Adelina era uma mulher inteligente.
Sabia exatamente quando testar os limites e quando se fazer de vítima para despertar pena.
Por isso, Adelina jamais causaria tumulto num momento como aquele.
No entanto, por fora, Cora apenas respondeu secamente:
— Dezesseis semanas e quatro dias.
— Quando é que o bebê começa a se mexer? — Bernardo perguntou novamente.
— O médico disse que deve ser por agora, mas ficará mais evidente lá para as vinte semanas.
— Eu senti o nosso filho se mexer.
— Impossível. Nem eu percebi.
— Eu sou o pai dele, é natural que eu consiga sentir.
— Mas é na minha barriga que ele está.
...
Os dois continuaram jogando conversa fora, num ritmo leve e despretensioso.
Quando Cora finalmente caiu em si, percebeu que aquela era a primeira vez que conversavam de forma tão natural sobre o bebê.
Só assim pareciam ser um casal normal.
No entanto, isso apenas reforçava o temperamento instável de Bernardo; nunca se sabia qual seria o próximo pensamento daquele homem.

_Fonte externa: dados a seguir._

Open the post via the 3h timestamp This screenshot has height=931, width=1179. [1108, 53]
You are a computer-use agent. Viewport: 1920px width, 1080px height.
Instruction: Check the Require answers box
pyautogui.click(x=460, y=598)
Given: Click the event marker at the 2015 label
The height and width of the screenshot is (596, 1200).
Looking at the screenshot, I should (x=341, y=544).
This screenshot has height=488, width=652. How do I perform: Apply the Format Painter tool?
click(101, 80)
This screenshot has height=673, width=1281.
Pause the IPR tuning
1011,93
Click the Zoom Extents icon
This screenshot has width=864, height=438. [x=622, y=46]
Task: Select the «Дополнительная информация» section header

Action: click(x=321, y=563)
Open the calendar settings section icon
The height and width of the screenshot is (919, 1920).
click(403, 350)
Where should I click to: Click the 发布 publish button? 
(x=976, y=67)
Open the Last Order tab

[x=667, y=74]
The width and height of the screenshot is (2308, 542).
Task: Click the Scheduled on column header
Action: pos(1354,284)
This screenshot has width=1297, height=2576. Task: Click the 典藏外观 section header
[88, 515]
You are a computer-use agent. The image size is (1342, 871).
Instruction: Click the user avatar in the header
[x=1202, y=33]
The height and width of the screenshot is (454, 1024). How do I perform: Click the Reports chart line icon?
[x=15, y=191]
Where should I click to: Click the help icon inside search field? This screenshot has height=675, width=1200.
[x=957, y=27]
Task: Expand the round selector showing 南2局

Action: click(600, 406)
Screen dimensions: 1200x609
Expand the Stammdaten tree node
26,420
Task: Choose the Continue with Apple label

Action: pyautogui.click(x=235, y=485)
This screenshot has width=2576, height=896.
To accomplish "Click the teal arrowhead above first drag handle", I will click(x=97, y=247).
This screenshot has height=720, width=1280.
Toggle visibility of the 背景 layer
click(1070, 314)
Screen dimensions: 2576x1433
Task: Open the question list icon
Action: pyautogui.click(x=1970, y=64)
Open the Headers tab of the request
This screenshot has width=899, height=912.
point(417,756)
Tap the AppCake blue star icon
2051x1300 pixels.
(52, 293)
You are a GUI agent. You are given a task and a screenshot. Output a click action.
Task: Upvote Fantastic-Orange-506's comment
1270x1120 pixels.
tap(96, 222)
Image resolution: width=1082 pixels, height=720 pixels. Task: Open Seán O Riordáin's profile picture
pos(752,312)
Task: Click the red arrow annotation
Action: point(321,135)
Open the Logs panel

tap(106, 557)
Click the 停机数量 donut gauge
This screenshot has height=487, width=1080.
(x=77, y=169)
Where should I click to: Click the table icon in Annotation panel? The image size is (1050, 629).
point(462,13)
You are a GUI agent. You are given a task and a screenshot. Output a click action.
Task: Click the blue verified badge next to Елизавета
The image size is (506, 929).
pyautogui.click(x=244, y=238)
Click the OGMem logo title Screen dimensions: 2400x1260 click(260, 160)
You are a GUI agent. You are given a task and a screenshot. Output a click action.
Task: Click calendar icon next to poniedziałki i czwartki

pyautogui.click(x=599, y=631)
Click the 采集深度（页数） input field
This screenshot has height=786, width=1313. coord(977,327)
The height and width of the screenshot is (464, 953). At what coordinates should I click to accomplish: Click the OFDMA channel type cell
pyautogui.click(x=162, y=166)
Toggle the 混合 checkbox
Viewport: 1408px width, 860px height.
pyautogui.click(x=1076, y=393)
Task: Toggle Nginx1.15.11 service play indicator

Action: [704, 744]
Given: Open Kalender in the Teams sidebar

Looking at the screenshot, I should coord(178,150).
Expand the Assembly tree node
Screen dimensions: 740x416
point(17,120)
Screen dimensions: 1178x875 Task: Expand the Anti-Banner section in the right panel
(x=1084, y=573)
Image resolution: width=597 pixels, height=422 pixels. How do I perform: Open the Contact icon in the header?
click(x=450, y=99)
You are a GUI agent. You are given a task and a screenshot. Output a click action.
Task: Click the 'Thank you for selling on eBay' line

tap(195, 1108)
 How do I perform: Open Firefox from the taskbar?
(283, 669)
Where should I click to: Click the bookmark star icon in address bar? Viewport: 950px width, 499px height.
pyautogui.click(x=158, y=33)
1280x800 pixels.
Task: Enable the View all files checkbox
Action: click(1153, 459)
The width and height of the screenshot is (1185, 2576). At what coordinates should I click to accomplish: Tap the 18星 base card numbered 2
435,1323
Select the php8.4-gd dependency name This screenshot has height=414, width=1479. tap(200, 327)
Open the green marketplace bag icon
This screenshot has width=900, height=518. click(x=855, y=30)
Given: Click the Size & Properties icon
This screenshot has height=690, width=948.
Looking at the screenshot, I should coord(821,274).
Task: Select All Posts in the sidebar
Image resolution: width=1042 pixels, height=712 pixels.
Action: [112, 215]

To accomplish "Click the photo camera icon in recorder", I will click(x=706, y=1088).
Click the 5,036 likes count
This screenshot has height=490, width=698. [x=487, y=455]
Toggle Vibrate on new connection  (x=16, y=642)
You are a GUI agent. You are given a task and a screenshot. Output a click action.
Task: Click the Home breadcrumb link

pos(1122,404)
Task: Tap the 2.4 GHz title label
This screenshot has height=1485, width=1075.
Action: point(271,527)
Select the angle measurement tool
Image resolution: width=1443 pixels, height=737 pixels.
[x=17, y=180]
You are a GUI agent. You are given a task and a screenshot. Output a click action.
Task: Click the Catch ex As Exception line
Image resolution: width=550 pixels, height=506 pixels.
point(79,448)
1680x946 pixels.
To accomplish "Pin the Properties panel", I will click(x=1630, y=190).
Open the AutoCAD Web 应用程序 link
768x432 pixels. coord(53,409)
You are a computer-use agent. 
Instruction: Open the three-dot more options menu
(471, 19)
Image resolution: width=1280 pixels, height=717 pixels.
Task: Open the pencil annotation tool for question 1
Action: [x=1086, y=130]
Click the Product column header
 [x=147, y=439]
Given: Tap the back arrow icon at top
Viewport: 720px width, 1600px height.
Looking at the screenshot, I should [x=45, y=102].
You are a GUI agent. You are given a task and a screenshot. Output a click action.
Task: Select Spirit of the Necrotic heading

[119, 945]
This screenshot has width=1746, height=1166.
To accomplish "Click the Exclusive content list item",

Ele saltitava continuamente entre a imposição autoritária e a doçura repentina.
Cora abaixou os olhos e o silêncio pairou mais forte sobre ela.
Um Bernardo assim tornava muito fácil para ela deixar os pensamentos voarem.
E ao mergulhar nisso, corria o risco de acabar, mais uma vez, sob o controle absoluto dele.
Ao refletir sobre a situação atual, um arrepio subiu por sua espinha.
Ela tentava, a todo custo, forçar-se a manter a calma.
O tempo todo, Bernardo não a soltou, e os dois permaneceram intimamente próximos.
— No que está pensando? — Bernardo perguntou a Cora, com a voz grave.
— Ah, em nada — Cora ergueu a cabeça, negando.
Ela se deparou com os olhos profundos de Bernardo, insondáveis como sempre.